## Problem to solve
Tally every line of the listing below that holds "agent", then give the tally alone.

========================================================================

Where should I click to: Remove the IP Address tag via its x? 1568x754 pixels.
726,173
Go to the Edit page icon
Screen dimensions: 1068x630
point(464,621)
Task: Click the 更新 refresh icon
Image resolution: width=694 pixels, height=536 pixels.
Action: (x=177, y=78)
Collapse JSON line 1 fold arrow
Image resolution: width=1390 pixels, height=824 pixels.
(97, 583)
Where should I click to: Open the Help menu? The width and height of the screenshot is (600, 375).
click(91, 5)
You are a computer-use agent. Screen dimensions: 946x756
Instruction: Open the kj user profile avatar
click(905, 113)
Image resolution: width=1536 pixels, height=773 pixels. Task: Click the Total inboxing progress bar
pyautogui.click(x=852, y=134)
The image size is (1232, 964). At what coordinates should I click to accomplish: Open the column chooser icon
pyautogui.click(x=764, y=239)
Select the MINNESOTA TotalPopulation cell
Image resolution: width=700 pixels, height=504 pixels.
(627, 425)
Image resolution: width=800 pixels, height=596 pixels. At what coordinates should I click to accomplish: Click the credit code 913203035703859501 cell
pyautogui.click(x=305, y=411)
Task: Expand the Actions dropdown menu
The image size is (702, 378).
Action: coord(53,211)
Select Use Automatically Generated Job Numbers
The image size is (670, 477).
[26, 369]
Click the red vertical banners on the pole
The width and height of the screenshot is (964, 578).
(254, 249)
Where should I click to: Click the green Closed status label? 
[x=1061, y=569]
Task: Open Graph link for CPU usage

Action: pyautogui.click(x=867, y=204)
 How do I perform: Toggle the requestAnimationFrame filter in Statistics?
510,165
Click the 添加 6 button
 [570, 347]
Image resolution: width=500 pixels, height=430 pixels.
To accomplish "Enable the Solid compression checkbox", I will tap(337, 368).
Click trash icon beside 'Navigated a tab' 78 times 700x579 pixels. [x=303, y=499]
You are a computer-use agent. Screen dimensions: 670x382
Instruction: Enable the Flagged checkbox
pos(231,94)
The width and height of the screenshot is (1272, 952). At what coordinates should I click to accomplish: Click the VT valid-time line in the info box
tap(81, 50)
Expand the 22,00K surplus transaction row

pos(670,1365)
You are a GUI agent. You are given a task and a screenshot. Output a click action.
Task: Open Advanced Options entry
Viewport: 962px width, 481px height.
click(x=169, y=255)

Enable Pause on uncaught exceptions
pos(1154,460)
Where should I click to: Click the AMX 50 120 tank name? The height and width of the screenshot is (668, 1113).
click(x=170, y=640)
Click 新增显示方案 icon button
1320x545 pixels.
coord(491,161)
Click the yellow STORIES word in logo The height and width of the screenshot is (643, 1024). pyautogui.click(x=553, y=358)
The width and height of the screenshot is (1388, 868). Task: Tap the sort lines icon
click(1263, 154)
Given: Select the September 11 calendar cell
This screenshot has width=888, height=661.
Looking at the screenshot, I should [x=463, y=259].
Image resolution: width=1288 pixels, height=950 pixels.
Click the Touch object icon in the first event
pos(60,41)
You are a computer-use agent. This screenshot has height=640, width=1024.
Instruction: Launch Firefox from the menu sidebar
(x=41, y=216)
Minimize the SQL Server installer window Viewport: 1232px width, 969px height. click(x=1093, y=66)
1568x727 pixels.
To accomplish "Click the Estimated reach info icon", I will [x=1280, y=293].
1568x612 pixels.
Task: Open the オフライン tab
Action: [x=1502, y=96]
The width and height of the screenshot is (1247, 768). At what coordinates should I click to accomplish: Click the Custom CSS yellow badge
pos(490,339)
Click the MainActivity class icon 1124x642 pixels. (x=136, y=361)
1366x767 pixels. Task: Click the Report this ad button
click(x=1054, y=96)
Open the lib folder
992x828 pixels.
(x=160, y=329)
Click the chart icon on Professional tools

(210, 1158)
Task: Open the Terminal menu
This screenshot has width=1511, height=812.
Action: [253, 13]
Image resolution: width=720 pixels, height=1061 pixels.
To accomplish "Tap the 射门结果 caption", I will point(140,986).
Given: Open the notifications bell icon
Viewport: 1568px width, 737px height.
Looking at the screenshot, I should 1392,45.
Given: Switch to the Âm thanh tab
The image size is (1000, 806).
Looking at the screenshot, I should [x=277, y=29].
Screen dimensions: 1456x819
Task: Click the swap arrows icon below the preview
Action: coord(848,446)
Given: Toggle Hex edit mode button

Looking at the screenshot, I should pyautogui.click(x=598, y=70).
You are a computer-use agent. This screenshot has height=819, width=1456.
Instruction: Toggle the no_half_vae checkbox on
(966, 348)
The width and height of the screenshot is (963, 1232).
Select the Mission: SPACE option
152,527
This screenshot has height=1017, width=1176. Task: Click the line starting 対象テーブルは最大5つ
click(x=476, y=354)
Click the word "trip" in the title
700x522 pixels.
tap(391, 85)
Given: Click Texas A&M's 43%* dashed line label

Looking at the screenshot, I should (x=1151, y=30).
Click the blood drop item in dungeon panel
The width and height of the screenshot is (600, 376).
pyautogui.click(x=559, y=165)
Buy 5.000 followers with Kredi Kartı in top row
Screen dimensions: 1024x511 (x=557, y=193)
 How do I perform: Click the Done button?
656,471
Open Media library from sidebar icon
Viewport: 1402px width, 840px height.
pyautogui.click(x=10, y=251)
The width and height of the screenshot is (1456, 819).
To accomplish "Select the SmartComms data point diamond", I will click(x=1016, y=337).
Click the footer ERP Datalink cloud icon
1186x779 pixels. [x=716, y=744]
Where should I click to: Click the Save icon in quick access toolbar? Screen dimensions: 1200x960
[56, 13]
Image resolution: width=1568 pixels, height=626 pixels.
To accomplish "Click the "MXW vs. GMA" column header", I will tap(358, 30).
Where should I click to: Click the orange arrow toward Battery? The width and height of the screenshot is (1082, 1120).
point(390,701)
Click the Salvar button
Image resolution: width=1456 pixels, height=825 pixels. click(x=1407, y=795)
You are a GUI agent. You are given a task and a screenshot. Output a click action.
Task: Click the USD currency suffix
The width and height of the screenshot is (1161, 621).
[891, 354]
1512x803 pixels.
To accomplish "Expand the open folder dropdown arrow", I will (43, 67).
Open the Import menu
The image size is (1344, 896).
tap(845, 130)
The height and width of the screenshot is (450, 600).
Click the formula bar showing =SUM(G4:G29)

========================================================================

## Answer to this task
6